1 files changed, 49 insertions, 34 deletions

diff --git a/sections/conj_classes.tex b/sections/conj_classes.tex
index d380df6..b122058 100644
--- a/sections/conj_classes.tex
+++ b/sections/conj_classes.tex
@@ -1,7 +1,8 @@
 \documentclass[../lic_malinka.tex]{subfiles}
 
 \begin{document}
-  Let $M$ be a countable $L$-structure. We define a topology on the $G=\Aut(M)$:
+  Let $M$ be a countable $L$-structure. Recall, we define a topology on 
+  the $G=\Aut(M)$:
   for any finite function $f\colon M\to M$ we have a basic open set 
   $[f]_{G} = \{g\in G\mid f\subseteq g\}$.  
 
@@ -10,12 +11,16 @@
   In this section, $M=(M,=)$ is an infinite countable set (with no structure
   beyond equality).
   
-  \begin{proposition} 
-	\label{proposition:cojugate-classes}
+  \begin{remark} 
+	\label{remark:cojugate-classes}
 	If $f_1,f_2\in \Aut(M)$, then $f_1$ and $f_2$ are conjugate if and only 
     if for each $n\in \bN\cup \{\aleph_0\}$, $f_1$ and $f_2$ have the same 
     number of orbits of size $n$.
-  \end{proposition}
+  \end{remark}
+
+  \begin{proof}
+	It is easy to see.
+  \end{proof}
 
   \begin{theorem}
 	Let $\sigma\in \Aut(M)$ be an automorphism with no infinite orbit and with
@@ -30,7 +35,7 @@
 	Let $A_n = \{\alpha\in Aut(M)\mid \alpha\text{ has infinitely many orbits of size }n\}$.

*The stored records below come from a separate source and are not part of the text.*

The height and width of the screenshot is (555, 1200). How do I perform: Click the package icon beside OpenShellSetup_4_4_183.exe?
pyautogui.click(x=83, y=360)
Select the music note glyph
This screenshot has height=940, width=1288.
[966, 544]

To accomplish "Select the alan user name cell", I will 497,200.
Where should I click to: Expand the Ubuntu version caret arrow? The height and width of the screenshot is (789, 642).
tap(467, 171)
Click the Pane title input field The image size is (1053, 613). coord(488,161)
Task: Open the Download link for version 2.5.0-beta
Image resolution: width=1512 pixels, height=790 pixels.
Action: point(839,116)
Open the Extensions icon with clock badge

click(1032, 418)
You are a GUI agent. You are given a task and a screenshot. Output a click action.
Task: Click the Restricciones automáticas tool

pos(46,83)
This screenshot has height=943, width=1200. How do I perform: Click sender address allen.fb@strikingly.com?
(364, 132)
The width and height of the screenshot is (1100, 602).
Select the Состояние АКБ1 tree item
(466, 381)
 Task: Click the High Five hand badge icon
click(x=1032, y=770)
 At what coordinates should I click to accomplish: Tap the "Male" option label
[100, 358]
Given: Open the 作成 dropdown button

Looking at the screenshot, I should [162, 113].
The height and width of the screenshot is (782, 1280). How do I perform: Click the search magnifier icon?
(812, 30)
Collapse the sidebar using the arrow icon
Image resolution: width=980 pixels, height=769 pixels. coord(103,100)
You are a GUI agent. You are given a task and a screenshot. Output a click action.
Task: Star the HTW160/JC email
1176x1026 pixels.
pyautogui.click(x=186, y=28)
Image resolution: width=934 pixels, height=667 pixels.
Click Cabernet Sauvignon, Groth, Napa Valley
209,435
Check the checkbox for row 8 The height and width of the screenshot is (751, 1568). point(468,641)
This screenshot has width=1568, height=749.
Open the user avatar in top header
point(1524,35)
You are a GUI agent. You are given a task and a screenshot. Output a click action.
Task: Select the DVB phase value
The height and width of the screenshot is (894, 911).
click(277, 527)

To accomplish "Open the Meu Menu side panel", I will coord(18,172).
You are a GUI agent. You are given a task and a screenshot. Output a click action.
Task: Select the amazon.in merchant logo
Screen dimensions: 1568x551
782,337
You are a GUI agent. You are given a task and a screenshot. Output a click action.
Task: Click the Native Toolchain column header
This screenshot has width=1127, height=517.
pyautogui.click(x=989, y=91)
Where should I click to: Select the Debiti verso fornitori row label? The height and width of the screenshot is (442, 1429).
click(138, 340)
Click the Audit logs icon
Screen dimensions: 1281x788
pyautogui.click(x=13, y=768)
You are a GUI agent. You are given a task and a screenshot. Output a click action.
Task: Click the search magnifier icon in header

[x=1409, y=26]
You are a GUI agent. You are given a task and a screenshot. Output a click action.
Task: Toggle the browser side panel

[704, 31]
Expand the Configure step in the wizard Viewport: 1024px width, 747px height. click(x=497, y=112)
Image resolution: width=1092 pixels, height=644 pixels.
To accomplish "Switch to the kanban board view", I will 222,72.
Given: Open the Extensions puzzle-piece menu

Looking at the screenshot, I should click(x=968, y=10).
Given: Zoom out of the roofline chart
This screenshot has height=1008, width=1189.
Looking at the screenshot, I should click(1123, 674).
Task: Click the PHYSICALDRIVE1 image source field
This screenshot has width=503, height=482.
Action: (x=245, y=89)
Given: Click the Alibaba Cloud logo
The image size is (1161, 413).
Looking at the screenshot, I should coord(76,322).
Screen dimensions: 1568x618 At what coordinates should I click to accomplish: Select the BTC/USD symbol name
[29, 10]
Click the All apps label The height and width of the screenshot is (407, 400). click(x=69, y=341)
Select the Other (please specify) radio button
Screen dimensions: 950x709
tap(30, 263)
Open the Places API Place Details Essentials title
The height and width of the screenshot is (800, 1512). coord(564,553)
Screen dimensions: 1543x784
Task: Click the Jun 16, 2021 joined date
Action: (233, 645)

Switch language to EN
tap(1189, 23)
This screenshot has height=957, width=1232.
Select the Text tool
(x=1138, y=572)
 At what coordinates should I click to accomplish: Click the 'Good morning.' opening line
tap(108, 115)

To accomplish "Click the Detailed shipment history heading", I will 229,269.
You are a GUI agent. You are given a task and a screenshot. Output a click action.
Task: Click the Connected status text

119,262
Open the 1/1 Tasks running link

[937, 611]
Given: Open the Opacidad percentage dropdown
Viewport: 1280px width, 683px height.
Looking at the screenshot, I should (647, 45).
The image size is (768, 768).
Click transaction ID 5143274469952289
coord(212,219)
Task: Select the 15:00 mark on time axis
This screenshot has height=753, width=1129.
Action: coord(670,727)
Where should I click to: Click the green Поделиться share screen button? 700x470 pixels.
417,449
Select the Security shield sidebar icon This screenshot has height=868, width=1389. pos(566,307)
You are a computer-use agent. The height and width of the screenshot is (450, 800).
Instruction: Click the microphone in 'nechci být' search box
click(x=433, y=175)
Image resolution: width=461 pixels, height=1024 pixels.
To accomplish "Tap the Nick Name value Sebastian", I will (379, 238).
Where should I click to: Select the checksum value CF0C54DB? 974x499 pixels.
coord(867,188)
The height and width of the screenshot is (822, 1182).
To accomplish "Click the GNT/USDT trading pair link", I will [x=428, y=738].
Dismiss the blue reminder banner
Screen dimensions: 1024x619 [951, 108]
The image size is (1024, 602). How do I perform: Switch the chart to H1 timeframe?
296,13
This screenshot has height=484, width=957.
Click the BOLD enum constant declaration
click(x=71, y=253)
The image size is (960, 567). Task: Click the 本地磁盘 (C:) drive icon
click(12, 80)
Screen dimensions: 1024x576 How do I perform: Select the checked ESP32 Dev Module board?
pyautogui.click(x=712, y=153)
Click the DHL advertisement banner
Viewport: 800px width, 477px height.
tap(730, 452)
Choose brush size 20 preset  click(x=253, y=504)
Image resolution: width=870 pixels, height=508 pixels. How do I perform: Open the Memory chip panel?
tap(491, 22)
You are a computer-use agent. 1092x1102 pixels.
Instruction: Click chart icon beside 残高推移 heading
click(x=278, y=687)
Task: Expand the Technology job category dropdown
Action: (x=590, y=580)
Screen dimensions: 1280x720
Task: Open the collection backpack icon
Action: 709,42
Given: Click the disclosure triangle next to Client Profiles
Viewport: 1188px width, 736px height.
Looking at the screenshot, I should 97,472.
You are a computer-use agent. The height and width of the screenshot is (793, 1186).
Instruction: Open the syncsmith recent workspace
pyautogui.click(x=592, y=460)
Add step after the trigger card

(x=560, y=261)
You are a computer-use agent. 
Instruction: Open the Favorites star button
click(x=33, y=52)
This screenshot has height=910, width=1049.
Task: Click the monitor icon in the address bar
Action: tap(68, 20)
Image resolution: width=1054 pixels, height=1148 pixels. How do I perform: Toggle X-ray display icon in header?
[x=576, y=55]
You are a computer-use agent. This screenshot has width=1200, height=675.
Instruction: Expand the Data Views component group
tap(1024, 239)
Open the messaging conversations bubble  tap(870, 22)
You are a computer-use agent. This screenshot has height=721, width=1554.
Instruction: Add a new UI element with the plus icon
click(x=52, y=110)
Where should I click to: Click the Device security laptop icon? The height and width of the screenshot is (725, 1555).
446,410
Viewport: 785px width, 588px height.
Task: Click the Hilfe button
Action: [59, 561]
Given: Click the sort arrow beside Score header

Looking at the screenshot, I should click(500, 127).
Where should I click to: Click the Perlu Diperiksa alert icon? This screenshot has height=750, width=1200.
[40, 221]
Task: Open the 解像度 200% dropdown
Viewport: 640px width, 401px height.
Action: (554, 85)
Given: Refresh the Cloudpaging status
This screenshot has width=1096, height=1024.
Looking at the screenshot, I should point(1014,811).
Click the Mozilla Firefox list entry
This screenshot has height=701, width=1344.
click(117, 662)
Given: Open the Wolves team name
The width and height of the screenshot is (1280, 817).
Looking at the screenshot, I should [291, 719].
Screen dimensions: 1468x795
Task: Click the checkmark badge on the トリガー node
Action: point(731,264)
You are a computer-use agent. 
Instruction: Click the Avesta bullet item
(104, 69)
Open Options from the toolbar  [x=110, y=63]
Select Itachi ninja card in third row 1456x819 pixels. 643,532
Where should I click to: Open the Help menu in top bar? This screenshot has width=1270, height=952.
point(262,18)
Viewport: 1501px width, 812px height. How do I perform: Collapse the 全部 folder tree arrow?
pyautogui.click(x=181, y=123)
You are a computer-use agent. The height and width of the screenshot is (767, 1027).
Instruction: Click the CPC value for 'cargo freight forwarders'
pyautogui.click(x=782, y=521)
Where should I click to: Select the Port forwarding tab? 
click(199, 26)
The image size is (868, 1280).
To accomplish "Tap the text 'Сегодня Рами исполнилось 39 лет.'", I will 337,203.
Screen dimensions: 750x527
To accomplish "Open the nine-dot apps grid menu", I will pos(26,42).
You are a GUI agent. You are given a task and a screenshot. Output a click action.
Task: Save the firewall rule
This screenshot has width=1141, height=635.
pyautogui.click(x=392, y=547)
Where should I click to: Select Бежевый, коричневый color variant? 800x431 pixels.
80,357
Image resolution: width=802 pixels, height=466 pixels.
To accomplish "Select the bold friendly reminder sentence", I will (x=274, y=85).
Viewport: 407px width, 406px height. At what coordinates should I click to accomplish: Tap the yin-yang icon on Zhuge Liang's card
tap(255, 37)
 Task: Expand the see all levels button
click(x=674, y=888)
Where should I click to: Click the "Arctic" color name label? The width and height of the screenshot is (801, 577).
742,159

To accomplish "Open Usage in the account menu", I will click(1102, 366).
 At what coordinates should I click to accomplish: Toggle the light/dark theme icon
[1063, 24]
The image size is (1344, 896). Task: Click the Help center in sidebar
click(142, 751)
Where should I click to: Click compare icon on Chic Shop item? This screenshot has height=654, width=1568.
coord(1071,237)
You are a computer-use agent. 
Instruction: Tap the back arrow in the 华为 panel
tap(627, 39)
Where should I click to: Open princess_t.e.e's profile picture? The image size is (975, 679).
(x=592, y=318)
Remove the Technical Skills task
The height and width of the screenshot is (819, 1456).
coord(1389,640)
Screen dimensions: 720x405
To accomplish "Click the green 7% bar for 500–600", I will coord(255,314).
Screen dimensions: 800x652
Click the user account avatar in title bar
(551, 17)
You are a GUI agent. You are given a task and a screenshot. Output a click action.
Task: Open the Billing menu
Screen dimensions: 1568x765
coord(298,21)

 	This set is comeagre for every $n>0$. Indeed, we can represent this set
 	as an intersection of countable family of open dense sets. Let $B_{n,k}$
-	be the set of all finite functions $\beta\colon M\to M$ that consists
+	be the set of all finite functions $\beta\colon M\to M$ that consist
 	of exactly $k$ distinct $n$-cycles. Then:
 	\begin{align*}
 	  A_n &= \{\alpha\in\ \Aut(M) \mid \alpha\text{ has infinitely many orbits of size }n\} \\
@@ -49,10 +54,10 @@
 	thing left to show is that the set of functions with no infinite cycle is 
 	also comeagre. Indeed, for $m\in M$ let 
 	$B_m = \{\alpha\in\Aut(M)\mid m\text{ has finite orbit in }\alpha\}$. This 
-	is an open dense set. It is a sum over basic open sets generated by finite
+	is an open dense set. It is a union over basic open sets generated by finite
 	permutations with $m$ in their domain. Denseness is also easy to see.
 
-	Finally, by the proposition \ref{proposition:cojugate-classes}, we can say that 
+	Finally, by the remark \ref{remark:cojugate-classes}, we can say that 
 	$$\sigma^{\Aut(M)}=\bigcap_{n=1}^\infty A_n \cap \bigcap_{m\in M} B_m,$$
 	which concludes the proof.
   \end{proof}
@@ -63,22 +68,23 @@
 	\label{fact:conjugacy}
     Suppose $M$ is an arbitrary structure and $f_1,f_2\in \Aut(M)$. 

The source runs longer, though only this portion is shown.